**Dokumentauszug:**
>>>

Spruch:
Der Revisionsrekurs wird zurückgewiesen.
Die klagende Partei hat der beklagten Partei die mit 8.112,-- S (darin 1.352,-- S Umsatzsteuer) bestimmten Kosten der Revisionsrekursbeantwortung binnen 14 Tagen zu ersetzen.
Text
Begründung
In der über verschiedene Medien einer breiten Öffentlichkeit bekanntgewordenen sogenannten "Spitzelaffäre" wurde der Beklagte am 21. 10. 2000 im Rahmen von strafgerichtlichen Vorerhebungen von der Wirtschaftspolizei vernommen. Es ging um die illegale Beschaffung von Daten aus dem Computersystem der Sicherheitsbehörden. Der Beklagte bezeichnete den Kläger, der zum Zeitpunkt der behaupteten Datenbeschaffung Bundesgeschäftsführer einer im Nationalrat vertretenen politischen Partei war, als Auftraggeber und Ansprechpartner eines Polizeibeamten, der seinerseits verdächtigt wurde, an der illegalen Datenbeschaffung mitgewirkt zu haben.
Die Vorinstanzen gingen von folgendem, vom Rekursgericht wiedergegebenen Sachverhalt aus:
In der ORF Fernsehsendung 'Report' vom 17. 10. 2000 wurde der Beklagte zur sogenannten 'Spitzelaffäre' interviewt. Nachdem der Erzähler berichtet hatte, dass der Beklagte behaupte, 1993 seien Andre H***** Daten im Auftrag des damaligen *****-Bundesgeschäftsführers illegal abgefragt worden, fragte die Sprecherin den Beklagten: 'Ist es richtig, dass Sie bei der polizeilichen Einvernahme die Namen der *****-Politiker K***** und R***** genannt haben?'
Der Beklagte erwiderte darauf: 'Also, diese Namen finden Sie in der polizeilichen Niederschrift, die auch dem Gericht zugehen wird. Das ist richtig.'
Daraufhin berichtete der Erzähler, dass der Beklagte sage, man habe damals gegen diesen politischen Gegner Fakten über sein Privatleben sammeln wollen. Er behaupte auch, gegenüber der Untersuchungskommission bestätigt zu haben, dass der damalige *****-Bundesgeschäftsführer R***** diese illegale Überprüfung den Polizisten K***** und K***** angeordnet habe. Darauf sagte der Beklagte: 'Genauso ist es richtig, diesen Anruf gab es und diesen Wünschen wurde entsprochen.'
Auf die Frage der Sprecherin, was genau er über Andre H***** gesucht habe, erwiderte der Beklagte: 'Also R***** wollte, und das ist auch Gegenstand der Untersuchung, wollte die Wohnsitze und die Fahrzeuge, die Andre H***** verwendet, kennen. Er hat beides erfahren.'
Zur Sicherung des gleichlautenden Unterlassungsbegehrens begehrt der Kläger im Provisorialverfahren, dem Beklagten aufzutragen, es ab sofort zu unterlassen, wörtlich oder sinngemäß zu behaupten und/oder die wörtlichen oder sinngemäßen Behauptungen zu verbreiten, der Kläger wäre der Auftraggeber und/oder Ansprechpartner von Michael K***** oder des Beklagten im Zusammenhang mit der illegalen Beschaffung von Daten, insbesondere aus dem EKIS-Computersystem der Sicherheitsbehörden.

<<<

**Gesammelte Daten:**
>>>

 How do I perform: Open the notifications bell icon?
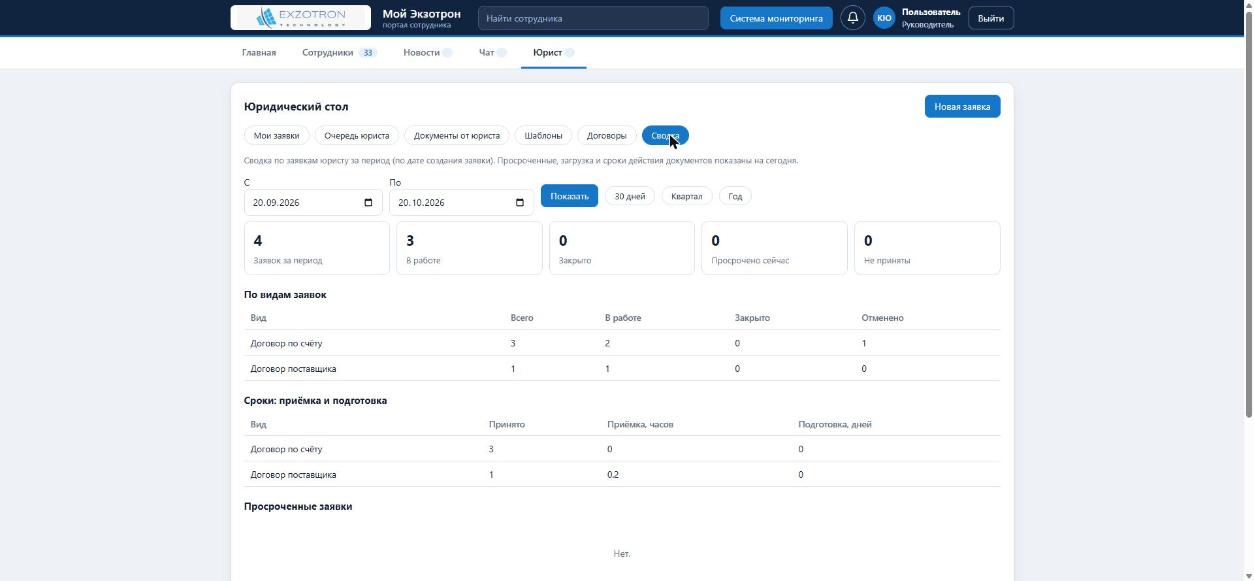pos(853,18)
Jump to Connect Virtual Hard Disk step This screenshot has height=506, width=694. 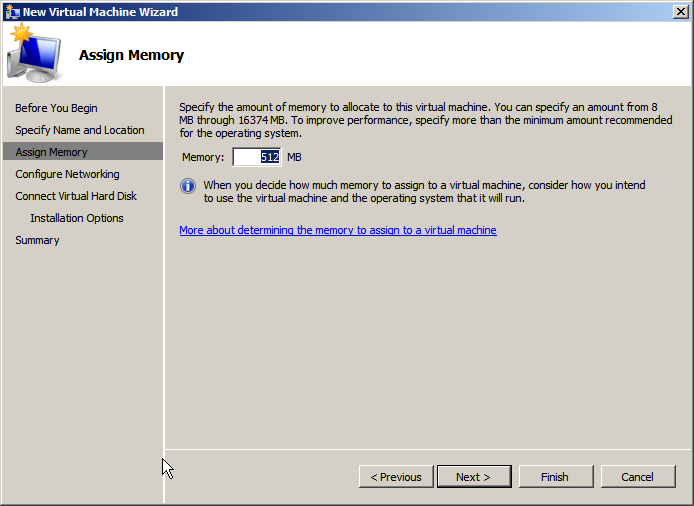[76, 196]
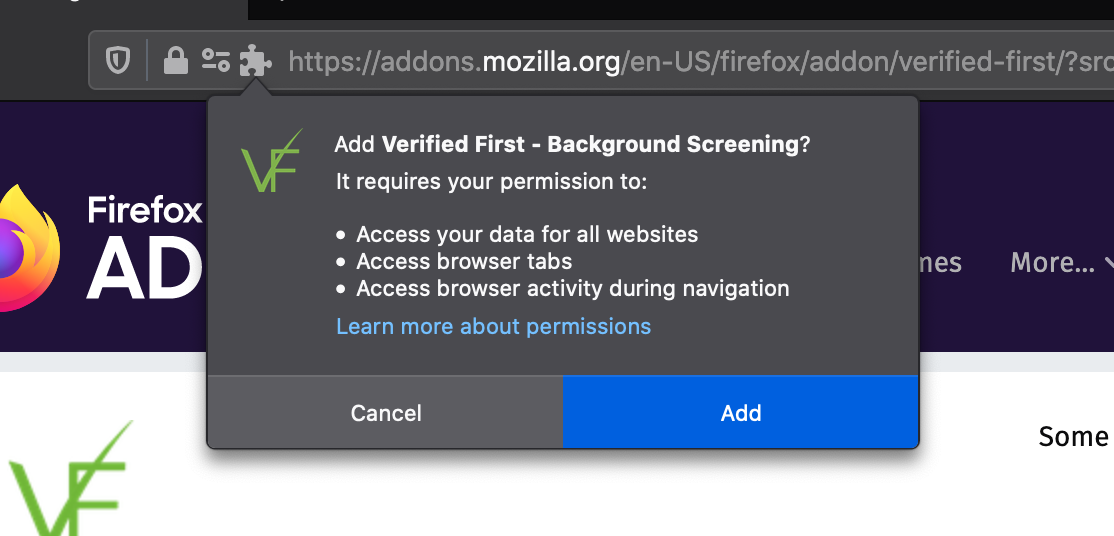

<<<

**Arbeitsanweisungen:**
• a. In welcher Fernsehsendung wurde der Beklagte laut der Gerichtsentscheidung zur Spitzelaffäre am 17. 10. 2000 interviewt?
• b. Führe die Gerichtsentscheidung zur Spitzelaffäre im Anschluss an ihren letzten Satz weiter.

**Antworten je Aufgabe:**
• a. In der ORF-Fernsehsendung „Report“.

• b.
Der Beklagte beschuldige den Kläger bewusst wahrheitswidrig. Die Behauptungen seien kreditschädigend. Das Delikt der Verleumdung könne auch im Zuge von Vernehmungen durch behördliche Erhebungsorgane begangen werden. Ein Fall des § 1330 Abs 2 dritter Satz ABGB könne nur dann vorliegen, wenn der Beklagte die Unwahrheit seiner Äußerung nicht gekannt hätte. Das Gegenteil sei aber der Fall. Bei seiner Aussage gegenüber dem Reporter des ORF sei die Vertraulichkeit nicht gegeben gewesen. Der Beklagte könne sich nicht darauf berufen, dass er seine unrichtige Aussage nur indirekt auf Fragen des Redakteurs wiederholt habe.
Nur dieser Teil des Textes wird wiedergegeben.